VBench Vbench Leaderboard

Hi,

How can I get the Total Score, Quality Score, Semantic Score and Selected Score locally?

Jun 24 '24 03:06 BeachWang

We have updated the offline calculation script of the t2v model at https://github.com/Vchitect/VBench/blob/master/README.md#get-final-score-and-submit-to-leaderboard. You may try it locally and before your submit.

Jun 28 '24 06:06 yinanhe

Thank you very much for your response. I have carefully reviewed this portion of the code and noticed that static metrics, such as temporal flickering and motion smoothness, are assigned high weights. On one hand, QUALITY_WEIGHT = 4 will quadruple their effect, and on the other, the parameters in NORMALIZE_DIC may amplify them by a factor of 3 to 5. Have you conducted any experiments previously or do you have any rationale behind these choices?

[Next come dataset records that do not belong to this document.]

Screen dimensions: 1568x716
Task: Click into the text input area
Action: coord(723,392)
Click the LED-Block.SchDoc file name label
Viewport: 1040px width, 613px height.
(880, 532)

Jul 08 '24 12:07 BeachWang

Thank you very much for your response. I have carefully reviewed this portion of the code and noticed that static metrics, such as temporal flickering and motion smoothness, are assigned high weights. On one hand, QUALITY_WEIGHT = 4 will quadruple their effect, and on the other, the parameters in NORMALIZE_DIC may amplify them by a factor of 3 to 5. Have you conducted any experiments previously or do you have any rationale behind these choices?

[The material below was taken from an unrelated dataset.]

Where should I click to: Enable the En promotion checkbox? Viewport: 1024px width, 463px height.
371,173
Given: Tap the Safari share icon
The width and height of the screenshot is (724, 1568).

(1) The weights are used to balance the influence from each dimension, since different metrics have different score ranges. (2) There are fewer quality-related metrics compared to video-text alignment (semantic) metrics, and the weights partially help avoid underrepresentation. (3) The rationale is to have overall ranking faithfully reflect the a model's holistic performance. We conducted the experiments on earlier models where the ranking and model quality gap is prominent.

May 06 '25 08:05 ziqihuangg